## Trecho
Parlamentar declarou que quando for possível se saber que um feto tem tendências delituosas, a mãe será obrigada a abortar
O deputado federal Laerte Bessa, que pertence ao grupo evangélico do Congresso, relator do projeto de redução da maioridade penal que está criando tantas polêmicas, disse ser favorável – já que, segundo ele, a ciência permitirá saber a inclinação de um bebê para o crime ainda no útero – a que a mãe seja obrigada a abortar.
As declarações de Bessa foram publicadas pelo respeitado diário inglês The Guardian em 29 de junho. “Um dia chegaremos ao ponto em que será possível determinar se o bebê tem tendências para o crime; se isso acontecer, não se deveria permitir à mãe dar à luz”, teria afirmado textualmente o deputado.

## Enunciados
(1) Quais pessoas e entidades o trecho cita pelo nome? Liste cada uma só uma vez.
(2) Reescreva a parte do trecho que começa com as palavras "As declarações de" e termina com "textualmente o deputado.", trocando "respeitado" por "conceituado".
(3) Segundo o trecho, em que data o The Guardian publicou as declarações de Bessa?
As linhas que vêm depois não têm papel nenhum nesta atividade.

Itens armazenados de uma coleção
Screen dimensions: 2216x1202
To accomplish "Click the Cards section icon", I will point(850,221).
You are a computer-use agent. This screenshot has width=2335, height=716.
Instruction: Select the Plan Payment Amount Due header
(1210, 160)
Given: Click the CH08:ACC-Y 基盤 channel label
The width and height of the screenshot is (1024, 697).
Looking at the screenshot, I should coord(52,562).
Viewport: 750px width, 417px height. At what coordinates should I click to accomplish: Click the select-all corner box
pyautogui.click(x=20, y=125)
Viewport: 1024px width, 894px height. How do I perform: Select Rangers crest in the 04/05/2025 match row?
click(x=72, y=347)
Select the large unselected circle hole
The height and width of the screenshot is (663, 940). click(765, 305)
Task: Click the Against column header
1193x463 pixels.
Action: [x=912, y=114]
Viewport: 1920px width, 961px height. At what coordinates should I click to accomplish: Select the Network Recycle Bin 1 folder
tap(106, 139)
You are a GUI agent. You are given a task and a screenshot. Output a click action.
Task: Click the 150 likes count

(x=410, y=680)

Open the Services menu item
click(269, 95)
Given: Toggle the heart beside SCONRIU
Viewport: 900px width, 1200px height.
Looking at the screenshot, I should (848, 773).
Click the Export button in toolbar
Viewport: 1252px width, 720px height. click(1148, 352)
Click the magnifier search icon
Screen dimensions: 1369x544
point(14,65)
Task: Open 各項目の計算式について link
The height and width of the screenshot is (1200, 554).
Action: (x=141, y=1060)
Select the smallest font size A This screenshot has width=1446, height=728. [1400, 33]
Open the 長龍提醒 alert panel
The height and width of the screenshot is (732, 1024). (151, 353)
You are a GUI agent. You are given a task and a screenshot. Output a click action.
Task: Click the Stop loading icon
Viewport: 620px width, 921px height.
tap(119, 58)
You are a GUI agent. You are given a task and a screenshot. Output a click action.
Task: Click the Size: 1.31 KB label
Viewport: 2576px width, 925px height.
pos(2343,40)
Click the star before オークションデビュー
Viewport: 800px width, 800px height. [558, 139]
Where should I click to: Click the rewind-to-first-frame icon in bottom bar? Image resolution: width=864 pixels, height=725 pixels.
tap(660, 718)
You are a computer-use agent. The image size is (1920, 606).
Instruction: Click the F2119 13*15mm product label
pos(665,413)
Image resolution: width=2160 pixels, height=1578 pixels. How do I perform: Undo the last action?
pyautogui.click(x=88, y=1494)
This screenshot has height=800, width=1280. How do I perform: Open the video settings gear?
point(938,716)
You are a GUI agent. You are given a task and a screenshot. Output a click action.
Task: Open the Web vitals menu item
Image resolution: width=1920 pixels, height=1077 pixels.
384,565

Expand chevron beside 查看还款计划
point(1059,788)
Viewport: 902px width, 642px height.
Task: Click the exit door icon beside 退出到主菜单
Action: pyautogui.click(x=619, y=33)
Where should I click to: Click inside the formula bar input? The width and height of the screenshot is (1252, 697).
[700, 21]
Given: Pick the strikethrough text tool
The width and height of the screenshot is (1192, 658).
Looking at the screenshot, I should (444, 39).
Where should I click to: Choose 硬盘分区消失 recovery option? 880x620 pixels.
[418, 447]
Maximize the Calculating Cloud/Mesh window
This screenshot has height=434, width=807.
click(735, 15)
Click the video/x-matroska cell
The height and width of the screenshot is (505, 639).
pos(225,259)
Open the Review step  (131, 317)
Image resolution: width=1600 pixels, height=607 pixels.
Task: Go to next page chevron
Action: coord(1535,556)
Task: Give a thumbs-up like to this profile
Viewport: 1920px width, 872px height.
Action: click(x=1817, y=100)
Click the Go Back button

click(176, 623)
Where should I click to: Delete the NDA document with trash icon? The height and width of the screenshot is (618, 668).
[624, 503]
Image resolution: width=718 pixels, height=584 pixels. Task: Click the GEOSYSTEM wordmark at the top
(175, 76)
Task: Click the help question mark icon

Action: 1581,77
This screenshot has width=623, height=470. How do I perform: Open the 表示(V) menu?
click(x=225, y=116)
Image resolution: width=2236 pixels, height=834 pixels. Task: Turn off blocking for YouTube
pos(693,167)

## Respostas
(1) Laerte Bessa; Congresso; The Guardian

(2)
As declarações de Bessa foram publicadas pelo conceituado diário inglês The Guardian em 29 de junho. “Um dia chegaremos ao ponto em que será possível determinar se o bebê tem tendências para o crime; se isso acontecer, não se deveria permitir à mãe dar à luz”, teria afirmado textualmente o deputado.

(3) Em 29 de junho.